**WORK REQUIRED**
Please reproduce the lines of the material below character for character, beginning at the line containing "Screen dimensions: 1130x650" and continuing through the line containing "(x=104, y=226)".

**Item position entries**

———

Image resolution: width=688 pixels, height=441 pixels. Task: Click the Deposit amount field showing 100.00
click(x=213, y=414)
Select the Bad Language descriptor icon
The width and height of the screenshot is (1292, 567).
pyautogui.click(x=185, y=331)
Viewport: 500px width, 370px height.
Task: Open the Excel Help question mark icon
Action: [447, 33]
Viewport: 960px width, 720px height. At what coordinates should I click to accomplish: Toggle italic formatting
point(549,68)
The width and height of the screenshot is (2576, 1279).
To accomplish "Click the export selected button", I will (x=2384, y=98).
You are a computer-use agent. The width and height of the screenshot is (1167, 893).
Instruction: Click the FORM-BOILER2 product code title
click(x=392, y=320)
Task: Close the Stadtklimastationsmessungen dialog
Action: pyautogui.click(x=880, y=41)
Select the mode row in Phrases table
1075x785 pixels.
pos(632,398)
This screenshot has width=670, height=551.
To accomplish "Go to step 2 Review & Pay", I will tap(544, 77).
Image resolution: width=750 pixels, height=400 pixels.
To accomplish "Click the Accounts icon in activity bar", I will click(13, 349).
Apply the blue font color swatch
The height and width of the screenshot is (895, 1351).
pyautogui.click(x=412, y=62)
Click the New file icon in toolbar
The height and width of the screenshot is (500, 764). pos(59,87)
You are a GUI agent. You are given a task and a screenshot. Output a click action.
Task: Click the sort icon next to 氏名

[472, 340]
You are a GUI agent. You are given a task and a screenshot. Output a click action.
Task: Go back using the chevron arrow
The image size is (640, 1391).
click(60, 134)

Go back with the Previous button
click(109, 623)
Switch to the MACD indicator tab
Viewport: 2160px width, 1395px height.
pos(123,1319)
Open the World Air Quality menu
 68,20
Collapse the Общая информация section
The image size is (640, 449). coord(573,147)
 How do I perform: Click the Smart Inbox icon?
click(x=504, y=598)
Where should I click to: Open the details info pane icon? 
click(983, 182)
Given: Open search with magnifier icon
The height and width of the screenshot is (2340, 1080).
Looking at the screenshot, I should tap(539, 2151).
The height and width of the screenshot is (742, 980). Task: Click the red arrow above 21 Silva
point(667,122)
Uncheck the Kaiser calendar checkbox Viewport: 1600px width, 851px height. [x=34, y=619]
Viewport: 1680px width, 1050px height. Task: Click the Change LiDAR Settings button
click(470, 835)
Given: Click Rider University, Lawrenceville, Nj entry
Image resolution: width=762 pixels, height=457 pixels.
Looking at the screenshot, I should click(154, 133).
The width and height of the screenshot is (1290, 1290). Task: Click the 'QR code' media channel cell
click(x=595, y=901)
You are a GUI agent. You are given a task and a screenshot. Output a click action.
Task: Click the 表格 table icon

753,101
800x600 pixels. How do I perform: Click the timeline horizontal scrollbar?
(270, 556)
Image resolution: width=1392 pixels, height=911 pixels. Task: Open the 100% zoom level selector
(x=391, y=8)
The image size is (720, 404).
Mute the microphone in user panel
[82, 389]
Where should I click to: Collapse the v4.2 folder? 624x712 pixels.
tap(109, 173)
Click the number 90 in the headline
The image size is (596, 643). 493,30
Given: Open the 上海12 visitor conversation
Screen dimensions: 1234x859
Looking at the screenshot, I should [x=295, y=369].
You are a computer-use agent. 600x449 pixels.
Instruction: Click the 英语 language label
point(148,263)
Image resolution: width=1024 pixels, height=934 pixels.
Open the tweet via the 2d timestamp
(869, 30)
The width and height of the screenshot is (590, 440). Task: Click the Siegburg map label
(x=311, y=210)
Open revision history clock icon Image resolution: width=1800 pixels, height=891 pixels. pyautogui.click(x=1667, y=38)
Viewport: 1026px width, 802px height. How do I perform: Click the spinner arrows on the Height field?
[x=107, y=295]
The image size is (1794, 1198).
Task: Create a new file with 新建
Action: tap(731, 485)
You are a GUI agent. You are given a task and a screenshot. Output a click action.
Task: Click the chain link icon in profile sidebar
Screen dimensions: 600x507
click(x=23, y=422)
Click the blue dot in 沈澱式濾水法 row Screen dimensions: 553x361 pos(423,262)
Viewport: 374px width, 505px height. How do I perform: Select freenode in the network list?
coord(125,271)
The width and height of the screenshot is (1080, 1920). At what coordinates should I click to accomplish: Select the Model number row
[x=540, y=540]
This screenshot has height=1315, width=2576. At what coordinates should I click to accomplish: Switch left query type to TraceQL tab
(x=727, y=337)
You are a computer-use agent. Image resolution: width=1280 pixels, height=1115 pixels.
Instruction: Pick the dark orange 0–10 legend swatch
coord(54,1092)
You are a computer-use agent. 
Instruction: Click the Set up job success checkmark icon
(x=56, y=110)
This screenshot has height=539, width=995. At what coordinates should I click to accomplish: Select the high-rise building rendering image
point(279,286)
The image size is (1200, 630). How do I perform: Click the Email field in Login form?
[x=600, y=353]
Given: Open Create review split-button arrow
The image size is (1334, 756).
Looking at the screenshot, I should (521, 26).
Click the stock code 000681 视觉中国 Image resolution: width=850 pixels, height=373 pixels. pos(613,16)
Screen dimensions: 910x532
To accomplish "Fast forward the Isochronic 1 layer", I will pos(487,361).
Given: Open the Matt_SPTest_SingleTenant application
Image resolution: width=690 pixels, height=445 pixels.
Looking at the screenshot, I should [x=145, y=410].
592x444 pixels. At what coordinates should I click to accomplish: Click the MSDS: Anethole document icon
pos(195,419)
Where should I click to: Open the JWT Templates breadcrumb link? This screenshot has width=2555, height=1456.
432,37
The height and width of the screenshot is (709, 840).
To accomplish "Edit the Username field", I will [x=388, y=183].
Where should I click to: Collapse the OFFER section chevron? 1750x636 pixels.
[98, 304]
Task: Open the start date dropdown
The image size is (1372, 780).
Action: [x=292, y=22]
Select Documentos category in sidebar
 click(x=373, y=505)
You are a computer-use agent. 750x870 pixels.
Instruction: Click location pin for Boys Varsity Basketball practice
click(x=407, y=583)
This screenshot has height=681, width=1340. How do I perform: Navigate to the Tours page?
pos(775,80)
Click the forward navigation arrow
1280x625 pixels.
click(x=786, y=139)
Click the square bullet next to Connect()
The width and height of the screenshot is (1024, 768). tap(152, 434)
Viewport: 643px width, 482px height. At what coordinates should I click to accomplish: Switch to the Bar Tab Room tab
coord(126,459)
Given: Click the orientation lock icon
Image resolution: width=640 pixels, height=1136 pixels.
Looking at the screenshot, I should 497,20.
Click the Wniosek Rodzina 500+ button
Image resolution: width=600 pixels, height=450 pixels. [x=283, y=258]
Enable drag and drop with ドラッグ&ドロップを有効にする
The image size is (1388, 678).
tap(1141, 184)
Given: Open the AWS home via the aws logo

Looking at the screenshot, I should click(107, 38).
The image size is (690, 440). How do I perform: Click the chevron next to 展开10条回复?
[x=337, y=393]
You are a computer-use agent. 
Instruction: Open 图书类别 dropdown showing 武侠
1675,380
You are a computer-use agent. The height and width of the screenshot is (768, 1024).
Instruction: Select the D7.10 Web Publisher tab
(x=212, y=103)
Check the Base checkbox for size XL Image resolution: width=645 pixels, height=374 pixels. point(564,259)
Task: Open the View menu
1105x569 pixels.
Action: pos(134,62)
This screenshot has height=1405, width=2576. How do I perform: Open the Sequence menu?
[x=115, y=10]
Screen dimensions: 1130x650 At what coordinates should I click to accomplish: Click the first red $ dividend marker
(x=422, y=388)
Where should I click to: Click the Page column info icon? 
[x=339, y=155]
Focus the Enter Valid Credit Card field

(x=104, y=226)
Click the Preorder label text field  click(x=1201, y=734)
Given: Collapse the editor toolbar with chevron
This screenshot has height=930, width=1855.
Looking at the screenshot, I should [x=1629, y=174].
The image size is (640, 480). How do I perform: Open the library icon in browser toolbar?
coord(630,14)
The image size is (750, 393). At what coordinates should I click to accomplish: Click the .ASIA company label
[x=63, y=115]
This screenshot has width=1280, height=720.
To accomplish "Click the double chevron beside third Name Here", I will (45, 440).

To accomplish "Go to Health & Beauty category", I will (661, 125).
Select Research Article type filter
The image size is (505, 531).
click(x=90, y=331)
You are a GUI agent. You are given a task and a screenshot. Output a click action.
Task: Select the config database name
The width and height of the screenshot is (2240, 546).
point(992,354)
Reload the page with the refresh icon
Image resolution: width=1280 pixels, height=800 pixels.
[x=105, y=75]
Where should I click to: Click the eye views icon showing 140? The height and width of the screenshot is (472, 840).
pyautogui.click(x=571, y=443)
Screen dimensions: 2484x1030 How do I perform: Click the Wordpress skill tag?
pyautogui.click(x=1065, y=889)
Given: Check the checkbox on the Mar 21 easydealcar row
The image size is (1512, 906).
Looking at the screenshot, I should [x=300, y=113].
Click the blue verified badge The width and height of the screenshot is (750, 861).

———

**ANSWER BELOW**
Screen dimensions: 1130x650 At what coordinates should I click to accomplish: Click the first red $ dividend marker
(x=422, y=388)
Where should I click to: Click the Page column info icon? 
[x=339, y=155]
Focus the Enter Valid Credit Card field

(x=104, y=226)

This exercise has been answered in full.